Please copy out each line of the entries in which "Select" appears.

(Exercise materials begins)

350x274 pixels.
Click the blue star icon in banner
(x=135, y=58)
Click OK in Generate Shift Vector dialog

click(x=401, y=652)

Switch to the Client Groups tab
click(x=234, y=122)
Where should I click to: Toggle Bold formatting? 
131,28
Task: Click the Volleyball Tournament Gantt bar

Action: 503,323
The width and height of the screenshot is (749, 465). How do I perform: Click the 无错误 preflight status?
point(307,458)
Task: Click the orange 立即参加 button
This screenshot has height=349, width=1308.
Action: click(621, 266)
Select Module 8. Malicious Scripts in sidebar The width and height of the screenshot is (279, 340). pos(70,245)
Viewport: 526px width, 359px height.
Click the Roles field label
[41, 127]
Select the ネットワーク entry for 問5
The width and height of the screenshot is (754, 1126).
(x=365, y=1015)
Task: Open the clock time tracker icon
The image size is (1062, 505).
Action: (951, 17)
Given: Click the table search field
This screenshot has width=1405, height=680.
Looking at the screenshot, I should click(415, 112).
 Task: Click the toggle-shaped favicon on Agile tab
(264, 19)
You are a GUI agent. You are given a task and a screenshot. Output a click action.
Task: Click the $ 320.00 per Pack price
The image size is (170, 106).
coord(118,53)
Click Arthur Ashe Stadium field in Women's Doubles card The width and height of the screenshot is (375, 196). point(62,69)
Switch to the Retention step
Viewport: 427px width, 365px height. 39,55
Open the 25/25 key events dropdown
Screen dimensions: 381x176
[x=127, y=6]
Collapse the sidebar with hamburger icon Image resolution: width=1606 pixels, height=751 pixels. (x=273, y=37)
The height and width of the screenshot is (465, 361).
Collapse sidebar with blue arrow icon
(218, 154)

(Exercise materials ends)

Task output.
Select Module 8. Malicious Scripts in sidebar The width and height of the screenshot is (279, 340). pos(70,245)
Select the ネットワーク entry for 問5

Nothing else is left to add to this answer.